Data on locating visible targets
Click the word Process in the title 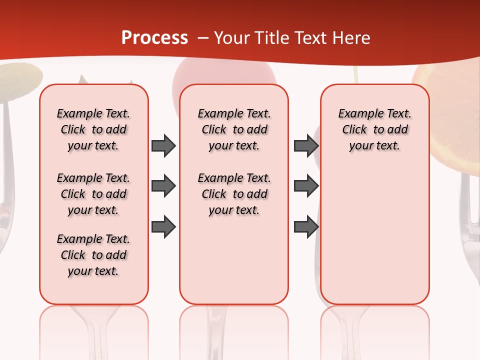pos(154,38)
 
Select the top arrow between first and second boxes pos(164,146)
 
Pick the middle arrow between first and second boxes pos(164,186)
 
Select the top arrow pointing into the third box pos(306,146)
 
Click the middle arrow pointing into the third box pos(306,186)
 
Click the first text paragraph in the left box pos(94,130)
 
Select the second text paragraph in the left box pos(94,194)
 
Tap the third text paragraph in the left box pos(94,255)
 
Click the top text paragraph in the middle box pos(234,130)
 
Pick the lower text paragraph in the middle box pos(234,194)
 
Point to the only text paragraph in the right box pos(374,130)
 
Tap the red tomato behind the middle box pos(224,75)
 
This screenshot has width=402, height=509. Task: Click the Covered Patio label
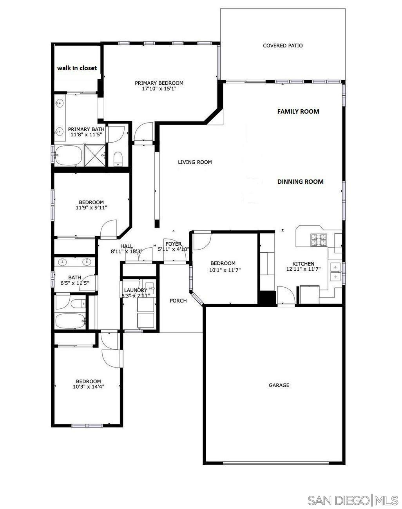(282, 45)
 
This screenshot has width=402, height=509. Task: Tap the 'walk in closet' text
(77, 68)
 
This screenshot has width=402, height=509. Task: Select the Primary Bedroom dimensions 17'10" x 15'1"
(159, 89)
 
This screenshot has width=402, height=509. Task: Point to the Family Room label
(298, 111)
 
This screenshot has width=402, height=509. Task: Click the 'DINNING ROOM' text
(300, 181)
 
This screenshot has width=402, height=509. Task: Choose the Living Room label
(195, 162)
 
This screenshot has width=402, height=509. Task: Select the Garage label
(279, 385)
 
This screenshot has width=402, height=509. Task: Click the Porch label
(178, 301)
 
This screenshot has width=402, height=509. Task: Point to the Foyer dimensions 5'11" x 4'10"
(174, 249)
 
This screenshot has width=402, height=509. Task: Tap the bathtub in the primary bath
(68, 156)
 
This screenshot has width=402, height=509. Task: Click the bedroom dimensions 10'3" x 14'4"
(89, 387)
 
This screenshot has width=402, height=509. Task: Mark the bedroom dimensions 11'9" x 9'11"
(91, 208)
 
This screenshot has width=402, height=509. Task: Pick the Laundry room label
(135, 290)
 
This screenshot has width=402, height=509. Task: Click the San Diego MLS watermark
(352, 500)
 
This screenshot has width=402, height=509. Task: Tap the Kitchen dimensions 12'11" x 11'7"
(303, 269)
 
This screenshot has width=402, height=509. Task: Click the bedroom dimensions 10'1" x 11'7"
(223, 270)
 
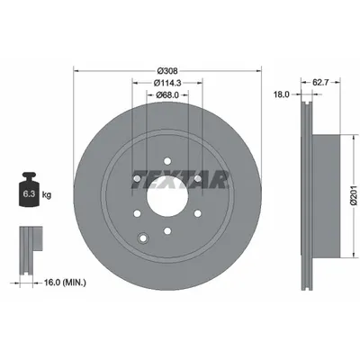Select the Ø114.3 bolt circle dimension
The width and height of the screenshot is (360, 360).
pos(166,83)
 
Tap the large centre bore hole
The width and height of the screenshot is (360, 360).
pos(166,200)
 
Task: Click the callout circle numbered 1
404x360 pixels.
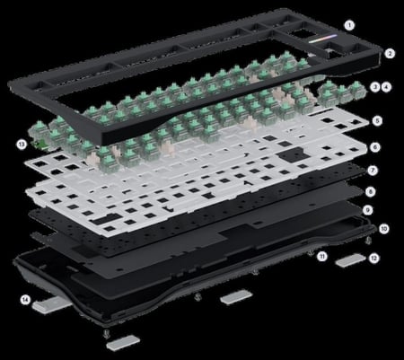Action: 349,25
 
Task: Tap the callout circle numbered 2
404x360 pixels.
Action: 390,54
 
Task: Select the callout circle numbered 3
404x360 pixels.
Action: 375,87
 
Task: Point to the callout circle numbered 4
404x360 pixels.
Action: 387,87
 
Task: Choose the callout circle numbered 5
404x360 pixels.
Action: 377,121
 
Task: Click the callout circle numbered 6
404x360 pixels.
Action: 375,147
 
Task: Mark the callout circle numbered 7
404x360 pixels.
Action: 373,171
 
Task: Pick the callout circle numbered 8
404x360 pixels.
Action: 371,192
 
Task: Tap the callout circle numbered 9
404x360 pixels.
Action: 368,210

AIM OF THE EXERCISE => Retype the records word for word between the lines holding "This screenshot has width=402, height=509. Task: Pick" and "Action: 387,87", inclusive. Leave the pictures out.

WRITTEN RESPONSE =>
This screenshot has width=402, height=509. Task: Pick the Laundry room label
(135, 290)
 
This screenshot has width=402, height=509. Task: Click the San Diego MLS watermark
(352, 500)
 
This screenshot has width=402, height=509. Task: Tap the Kitchen dimensions 12'11" x 11'7"
(303, 269)
 
This screenshot has width=402, height=509. Task: Click the bedroom dimensions 10'1" x 11'7"
(223, 270)
 
Select the Ø114.3 bolt circle dimension
The width and height of the screenshot is (360, 360).
pos(166,83)
 
Tap the large centre bore hole
The width and height of the screenshot is (360, 360).
pos(166,200)
 
Task: Click the callout circle numbered 1
404x360 pixels.
Action: 349,25
 
Task: Tap the callout circle numbered 2
404x360 pixels.
Action: 390,54
 
Task: Select the callout circle numbered 3
404x360 pixels.
Action: 375,87
 
Task: Point to the callout circle numbered 4
404x360 pixels.
Action: 387,87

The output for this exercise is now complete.